To solve this issue I wrote a little application that builds a listen socket and spins off a socket to handle the incoming request, which picks a solution from a collection of random choices (think static HTML) and sends that to the client and then closes the socket, much like many HTTP servers do today. Multiple Smalltalk processes and shared queues are used to do this.

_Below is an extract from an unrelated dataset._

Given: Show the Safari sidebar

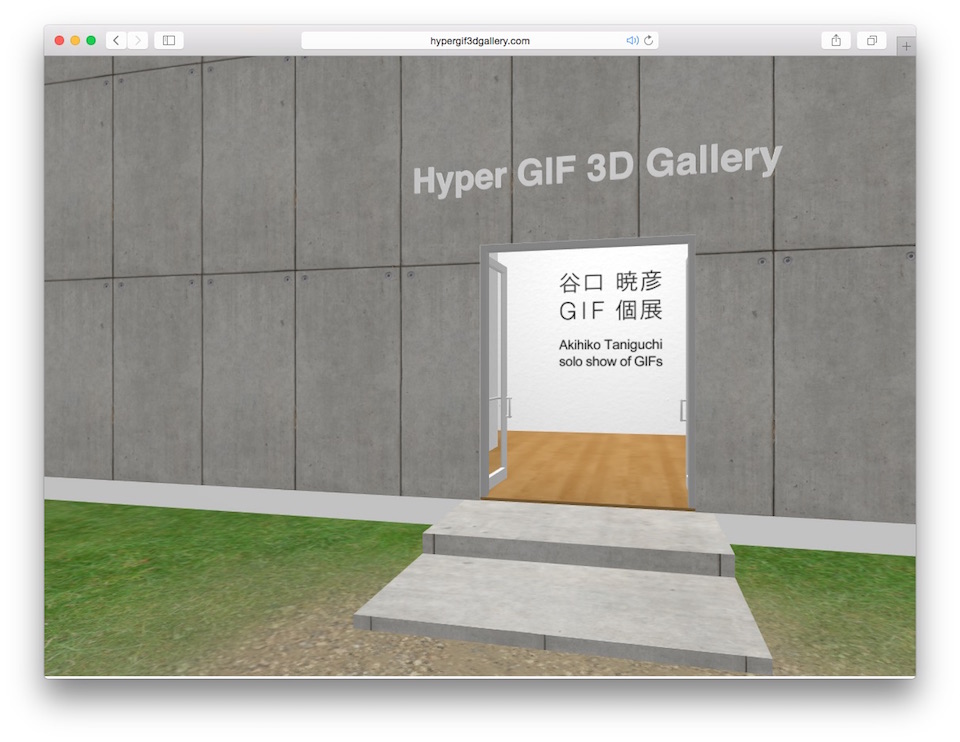Looking at the screenshot, I should click(169, 41).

I was interested in how many connections per second, how big was the backlog queue, how much data was shipped, how long did servicing each request take, and did we drop anything. I ran this application on a PowerBook 500Mhz and used various clients on a 10Mbit ethernet segment to continuously make requests to it.
Ok the numbers:
I was limited to the number of clients but I served up 48 connections per second sustained that's about 4.1 millions connects per day. Peak was 112 connections per second, with 21 requests outstanding at anyone point on average. One of my tests moved 12.59 GB of data, or about 3.815 Mbits a second with an average of 9,887 bytes per response (A few bytes to 20,000 were the choices). I had some other test results where I used some more clients and got 58 connections per second (that's 5 million per day) with a average bit rate of 4,706,028. One case using a 100MBit Lan did over 12MBit peak. You should be aware that I could browse around in the server image while this was going on and I didn't have any response time issues.
Service request times.
I took a random sample of 25945 connections across 7 hours and found 75% completed in 100ms That is the time from the point of accept at the listen to when we have sent the data and closed the socket.

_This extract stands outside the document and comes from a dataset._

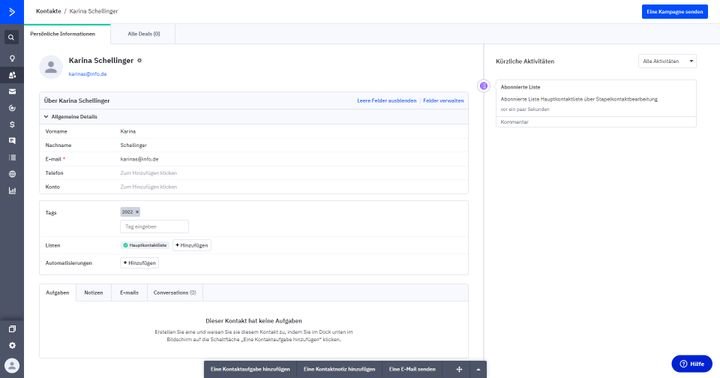Open the Reports chart icon in sidebar
Viewport: 720px width, 378px height.
coord(12,191)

84.36% completed in 500ms or less
89.63% completed in 1000ms or less
95.51% completed in 2000ms or less
98.05% completed in 5000ms or less
99.16% completed in 8000ms or less
99.65% completed in 10 seconds or less
with 1 at 17 and 1 at 24 seconds.
Please note the client software actually forked off 7 connections per iteration thru a loop and I think some of the clients were CPU starved and some buffer flow logic in the code tends to skew to higher numbers, but the waitForDataUntil was set to 10 seconds, so nearly all the clients were serviced within one iteration of their read loop.

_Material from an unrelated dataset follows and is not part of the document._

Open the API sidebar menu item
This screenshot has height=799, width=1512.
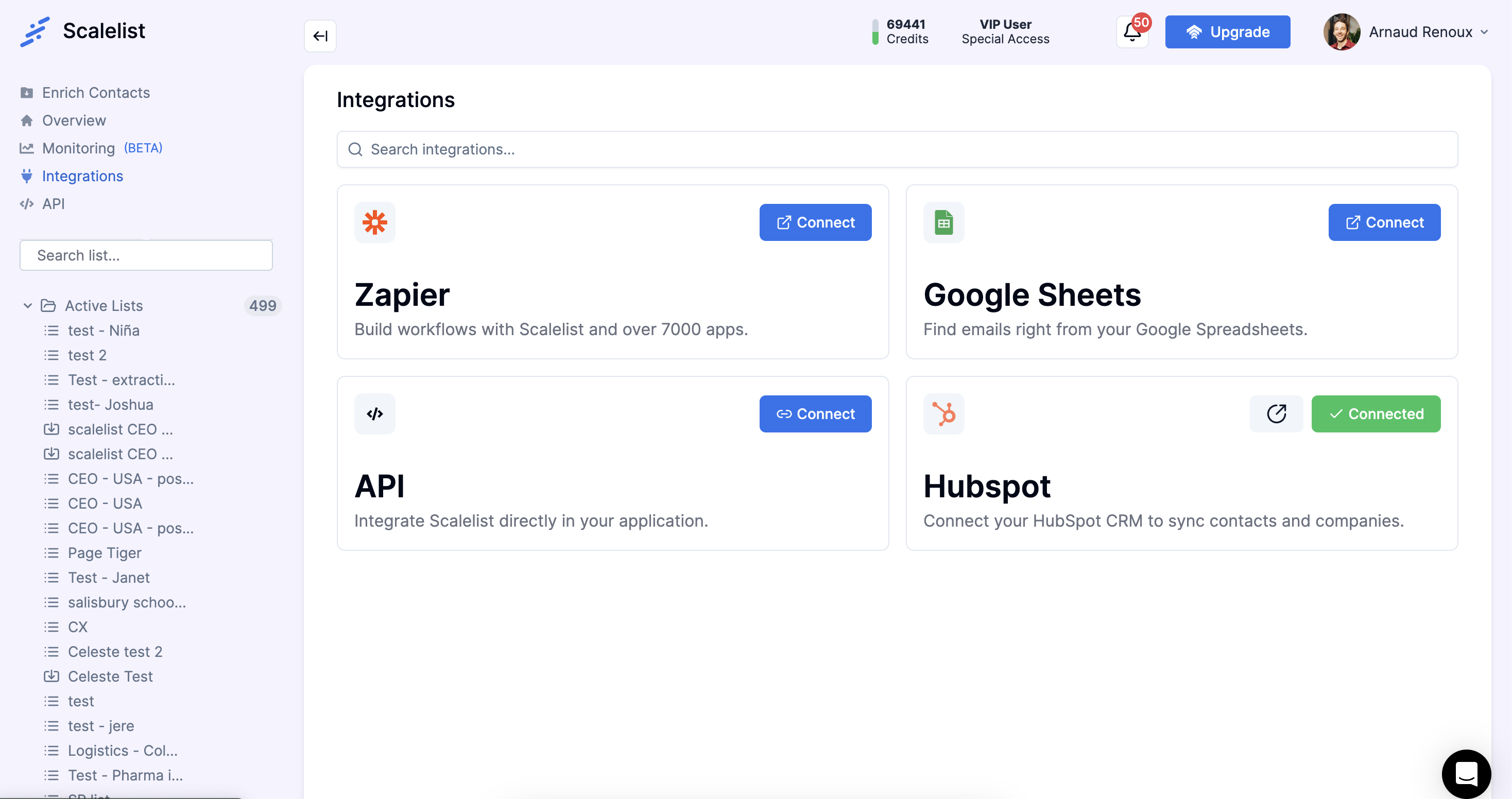click(x=53, y=203)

In a 7 hour run I did not drop any data according to the client logs, and I had one read failure, one of my Linux VMs locked up! Since I don't have anything to compare this to I can't say how good it is. Mind it would appear a midrange Squeak server could saturated a T1 line.
Oh and the interesting thing was this testing pointed out a number of issues with the external semaphore signaling table which of course is fixed in the latest updates.